O governo federal instalou, no dia 14 de setembro, o Fórum de Competitividade da Cadeia de Biotecnologia, uma das áreas consideradas prioritárias na política industrial e de comércio exterior, anunciada em maio último. O fórum, criado pelos ministérios do Desenvolvimento, Indústria e Comércio Exterior (MDIC) e da Ciência e Tecnologia (MCT), vai reunir setores público e privado, além de universidades e institutos de pesquisa, para estruturar a política nacional de biotecnologia que permita consolidar uma indústria competitiva com projeção internacional.
A nova política deverá ter como foco os estudos de genes e proteínas, cujos avanços prometem consolidar as inovações que dominarão o mercado dentro de alguns anos, na expectativa do governo federal.
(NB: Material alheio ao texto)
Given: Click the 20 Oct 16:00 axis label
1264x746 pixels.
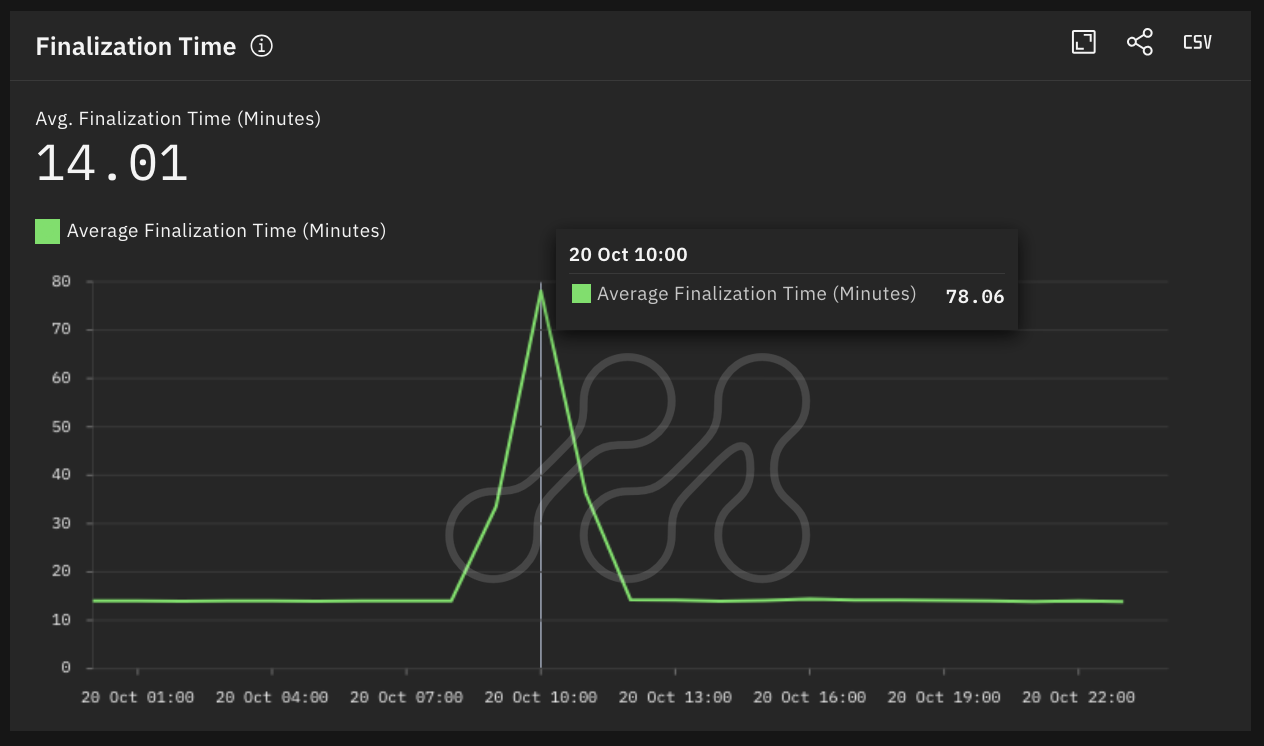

A cerimônia de instalação do fórum reuniu mais de 70 pesquisadores no MDIC. “A maioria dos presentes estava acostumada a freqüentar o MCT. O fato de a reunião ter sido no MDIC foi emblemático: sinaliza que a área de biotecnologia abre oportunidades de negócios para o país”, comentou José Fernando Perez, diretor científico da FAPESP, que participou do encontro.
A notável expansão das pesquisas biotecnológicas no país nos últimos anos e o vigor do ainda pequeno parque bioindustrial nacional motivaram a instalação do fórum. Em 2001 estavam em operação no Brasil 354 empresas de biotecnologia – mais da metade de pequeno porte -, com faturamento estimado entre R$ 5,4 bilhões e R$ 9 bilhões, de acordo com levantamento da Fundação Biominas. Juntas, essas empresas geravam um total de 27.825 postos de trabalho.
Na área de pesquisa, o Brasil é o segundo maior contribuinte de seqüências de genes humanos em bancos de dados internacionais, e a pesquisa avança rapidamente na identificação de genes responsáveis por doenças que comprometem a produção de laranja, cana-de-açúcar, produtos de peso na pauta de exportação brasileira.